Issues: OK, this is expensive! So is what we have now and so is what we will have under any socialized, "single payer" programs. There is no way around costs, only through them. This model puts all the parties on the same page. *Payment of premiums at eighteen. Look, we make males register for the draft at eighteen. We can require every eighteen year old to register, male and female. Their "draft number" is their medical insurance number and premium billing number. Their premiums should be deducted from their wages just as is income tax. Those working for themselves pay quarterly, or monthly if they desire, just as those of us do who work for ourselves. The actual care however, is as private as possible.
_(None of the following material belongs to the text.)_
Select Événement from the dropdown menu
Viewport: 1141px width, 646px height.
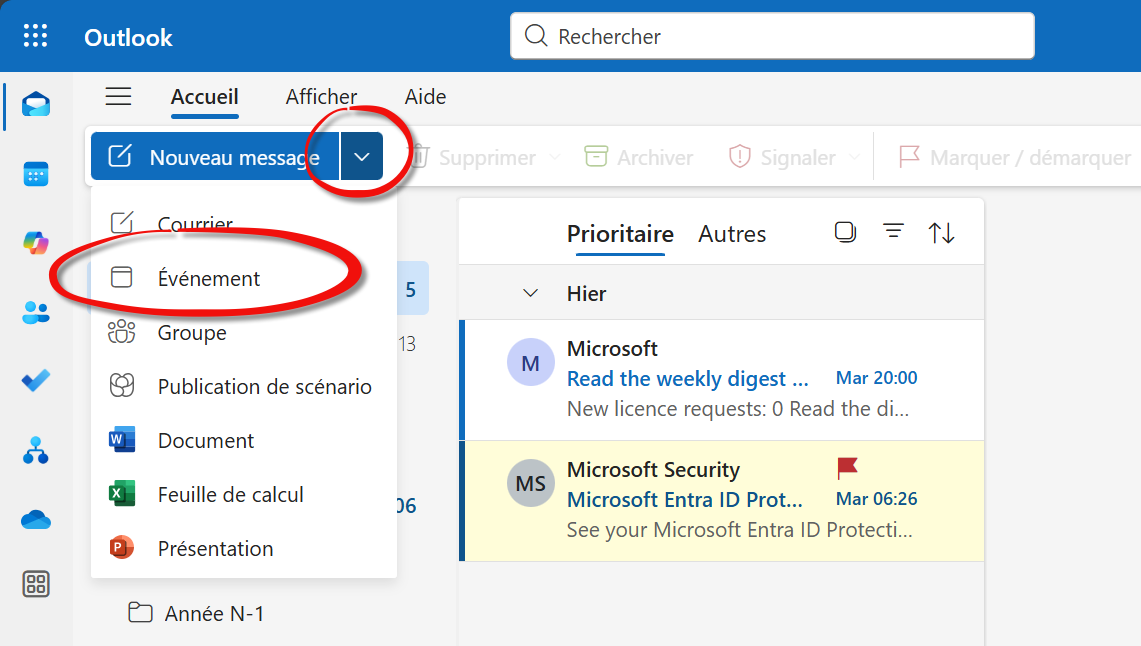(209, 279)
No, it's not perfect. It's neither fee-for-care or national health, but no model is perfect. It's just life, we don't get "perfect" in this life. However, "very good" would be satisfactory. My 2ยข.
When I was 21, I went 10 years (until I was married) without healthcare insurance.If I was ill, I went to the DR. and paid him.
Now, my other 50-60 year old friends go to the DR. with every hang nail and check their cholestrol every 20 minutes.
I don't get it.
We have the best health care in the world and we can't wait to ruin it.
Can't wait to be invloved in the same systems they have in other countries where they tell you, "Yep, you might have Cancer, come back in 14 weeks and we'll see if we can get you an MRI."
For the Democrats, IMO, this is about bigger Goverment, more control and about covering millions of Illegal immigrants who will just keep arriving to take advantage of free medical.
"Universal healthcare" is nothing when you think that the last two administrations had millions of people believing they were entitled to a house. Look where that got us!
When you look at it that way I suppose socialized medicine will be cheaper for the productive class than buying a home for everyone in the parasitic class.
you said it best! good comment!
Newsflash. We already pay for illegals and those w/o the funds. I dont like it but it happens already.The fact that you think its all fine and dainty to profit off peoples miseries is a joke. Or that the us government takes all the customers big insurance doesn't want while they cherry pick the healthy people like yourself at the tax payers expense. You cant come up with a better explanation on how to add competition to a market that hasn't heard that word in decades other then crying
"Government take over" and "Bureaucrat" . Like we don't have some pimply smuck with a tie just out of high school denying us care already.
Times running out. The middle class is facing the brunt of high costs now which is why we see suck a push back on the old ways. Its only time.
On Mar 09 04:05 PM LeftyLarry wrote:
> I don't get it.
> When I was 21, I went 10 years (until I was married) without healthcare
> insurance.If I was ill, I went to the DR. and paid him.
> Now, my other 50-60 year old friends go to the DR. with every hang
> nail and check their cholestrol every 20 minutes.
> I don't get it.
> We have the best health care in the world and we can't wait to ruin
> it.
> Can't wait to be invloved in the same systems they have in other
> countries where they tell you, "Yep, you might have Cancer, come
> back in 14 weeks and we'll see if we can get you an MRI."
> For the Democrats, IMO, this is about bigger Goverment, more control
> and about covering millions of Illegal immigrants who will just keep
> arriving to take advantage of free medical.